The wind was slightly cross shore but the cliffs protected the bay between the bookend rocky outcrops. The ocean was oily glass and sets from shoulder to head high broke in two peaks, one out by the furthest rocks and one inside the bay in front of the cliffs similar to Zeros just north of Malibu in California. Quick breakfast of Kellogg’s corflakes with banana (now I cannot eat before I go out period) someone else had melted chocolate frogs washed down by a warm beer and a raw egg (true OZ breakfast of champions).
As we knee paddled out the sun burning on our backs the wax on our boards was already soft by the time we made it to the line up. There were only a half dozen of us out there sliding down the fat peaks and climbing and dropping the glass walls. The bigger clean sets were a little inconstant so as we sat in the line up the water dried on our baking shoulders leaving salt crystals and the flies found us all the way out to sea ... not only did you had to dive off your board to cool down and get rid of the flies you had also to turn your board upside down to stop the wax melting right off!

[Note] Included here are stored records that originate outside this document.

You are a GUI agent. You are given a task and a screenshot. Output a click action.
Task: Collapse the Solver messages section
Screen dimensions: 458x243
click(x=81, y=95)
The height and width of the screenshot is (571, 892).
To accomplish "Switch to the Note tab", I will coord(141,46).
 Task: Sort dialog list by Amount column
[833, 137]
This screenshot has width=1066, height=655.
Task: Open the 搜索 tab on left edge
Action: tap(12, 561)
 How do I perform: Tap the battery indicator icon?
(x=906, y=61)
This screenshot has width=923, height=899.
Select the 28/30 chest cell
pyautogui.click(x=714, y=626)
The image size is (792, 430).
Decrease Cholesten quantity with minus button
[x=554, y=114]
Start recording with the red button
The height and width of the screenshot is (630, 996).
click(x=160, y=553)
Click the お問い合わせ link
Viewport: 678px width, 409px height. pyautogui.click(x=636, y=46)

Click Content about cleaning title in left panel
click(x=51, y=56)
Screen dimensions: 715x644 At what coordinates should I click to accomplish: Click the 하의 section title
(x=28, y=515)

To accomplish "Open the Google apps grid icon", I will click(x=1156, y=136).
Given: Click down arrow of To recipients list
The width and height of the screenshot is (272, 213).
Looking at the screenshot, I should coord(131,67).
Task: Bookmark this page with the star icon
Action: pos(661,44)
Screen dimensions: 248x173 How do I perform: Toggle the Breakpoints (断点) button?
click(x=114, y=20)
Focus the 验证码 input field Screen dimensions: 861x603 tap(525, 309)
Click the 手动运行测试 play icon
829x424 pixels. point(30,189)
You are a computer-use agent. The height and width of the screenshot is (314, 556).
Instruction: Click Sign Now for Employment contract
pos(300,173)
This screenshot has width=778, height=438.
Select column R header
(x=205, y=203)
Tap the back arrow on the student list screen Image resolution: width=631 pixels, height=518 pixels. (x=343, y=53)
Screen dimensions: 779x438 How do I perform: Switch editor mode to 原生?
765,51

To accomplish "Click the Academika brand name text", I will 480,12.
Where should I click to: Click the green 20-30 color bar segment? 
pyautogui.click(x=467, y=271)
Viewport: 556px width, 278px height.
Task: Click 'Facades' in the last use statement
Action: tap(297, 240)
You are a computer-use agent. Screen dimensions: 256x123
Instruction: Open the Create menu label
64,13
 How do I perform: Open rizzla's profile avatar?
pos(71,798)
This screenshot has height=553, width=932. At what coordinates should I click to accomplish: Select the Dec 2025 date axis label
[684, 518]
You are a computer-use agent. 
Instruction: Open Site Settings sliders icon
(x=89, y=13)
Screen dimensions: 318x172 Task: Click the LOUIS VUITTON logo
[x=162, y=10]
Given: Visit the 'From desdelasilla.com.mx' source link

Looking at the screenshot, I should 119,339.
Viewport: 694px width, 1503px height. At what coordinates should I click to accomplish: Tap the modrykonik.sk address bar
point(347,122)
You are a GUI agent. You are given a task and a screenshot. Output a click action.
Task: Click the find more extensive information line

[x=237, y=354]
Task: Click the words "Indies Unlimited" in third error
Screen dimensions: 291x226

By midmorning it must have been 90F degrees with 80F water. We had no leashes in this era so were surfing the far point as there is no beach whatsoever just rocks more rocks and undercut cliffs so if you lost your board it was history. The inside peak was better but just too risky ... one of our friends Mr. Jitters (from his Terry Fitsgerald style) caught a beauty inside but didn’t make it ... board was dinged from top to bottom but didn’t break ... two layers of 10oz cloth was common. As a footnote this area is now considered a not so “secret spot” and is frequented by surfers including Nat Young seeking less crowded conditions.